🤖 AI Summary
This study addresses the performance limitations of 3D human detection in diverse indoor and outdoor environments under challenges such as occlusion, varying distances, and sensor anomalies. It presents a systematic evaluation of three representative approaches—camera-only (BEVDepth), LiDAR-only (PointPillars), and multimodal fusion (DAL)—on the JRDB dataset. As the first comprehensive comparison of multimodal 3D human detection outside autonomous driving scenarios, this work provides an in-depth analysis of how sensor failures and calibration errors affect the robustness of fusion systems. Experimental results demonstrate that DAL generally outperforms single-modality methods in complex scenes but remains sensitive to LiDAR noise and sensor misalignment, whereas the vision-only approach suffers significantly from occlusion and long-range detection.
📝 Abstract
Accurate 3D person detection is critical for safety in applications such as robotics, industrial monitoring, and surveillance. This work presents a systematic evaluation of 3D person detection using camera-only, LiDAR-only, and camera-LiDAR fusion.
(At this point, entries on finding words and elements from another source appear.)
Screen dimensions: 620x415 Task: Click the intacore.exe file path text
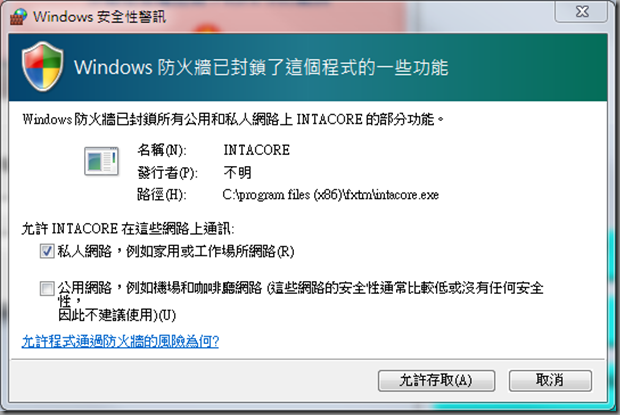tap(331, 195)
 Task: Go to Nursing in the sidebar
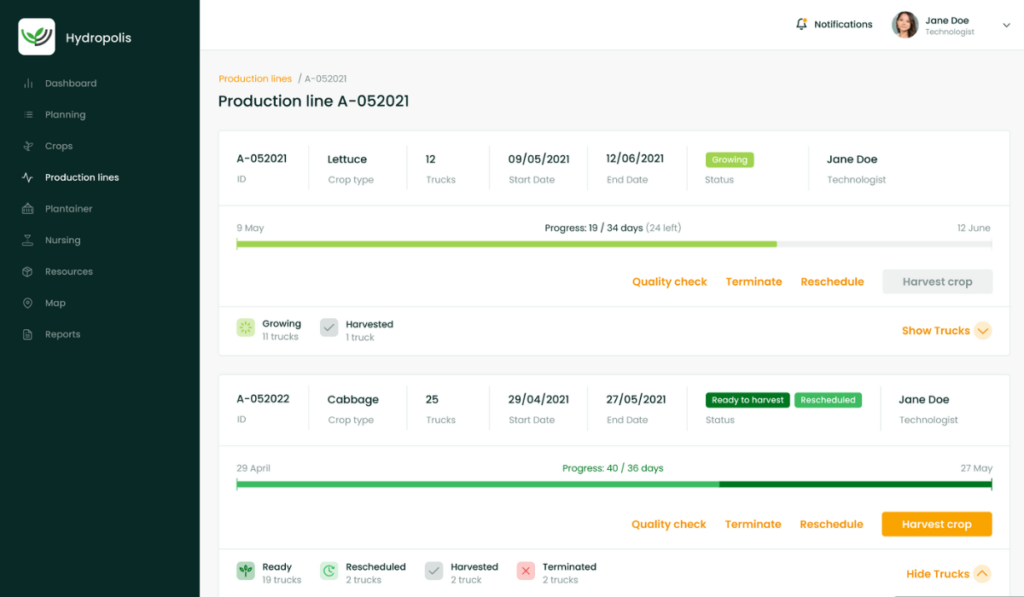pyautogui.click(x=62, y=241)
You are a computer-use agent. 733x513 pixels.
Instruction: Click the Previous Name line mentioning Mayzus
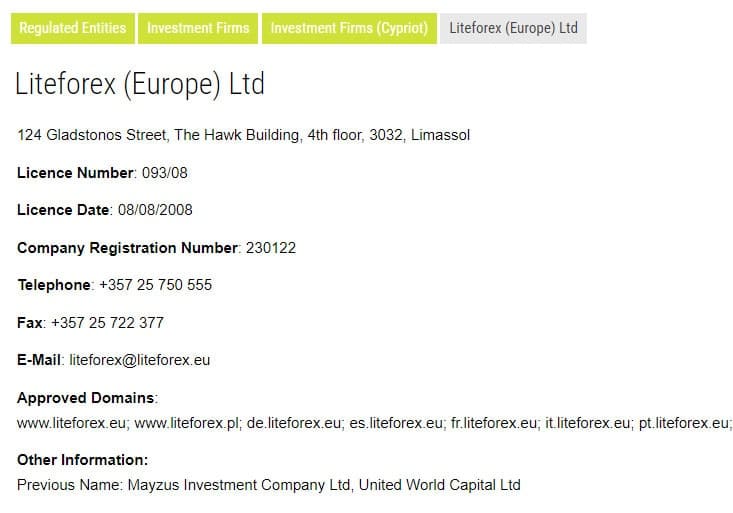[x=268, y=485]
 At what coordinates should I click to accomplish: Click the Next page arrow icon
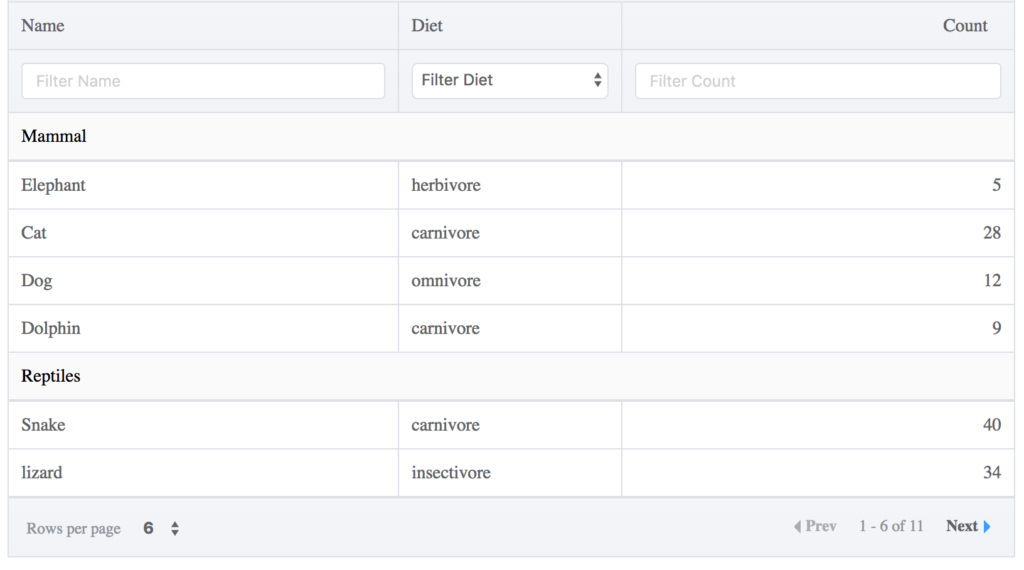[987, 526]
While most existing research focuses on autonomous driving, we explore detection performance and robustness in diverse indoor and outdoor scenes using the JRDB dataset. We compare three representative models - BEVDepth (camera), PointPillars (LiDAR), and DAL (camera-LiDAR fusion) - and analyze their behavior under varying occlusion and distance levels. Our results show that the fusion-based approach consistently outperforms single-modality models, particularly in challenging scenarios. We further investigate robustness against sensor corruptions and misalignments, revealing that while DAL offers improved resilience, it remains sensitive to sensor misalignment and certain LiDAR-based corruptions. In contrast, the camera-based BEVDepth model showed the lowest performance and was most affected by occlusion, distance, and noise. Our findings highlight the importance of utilizing sensor fusion for enhanced 3D person detection, while also underscoring the need for ongoing research to address the vulnerabilities inherent in these systems.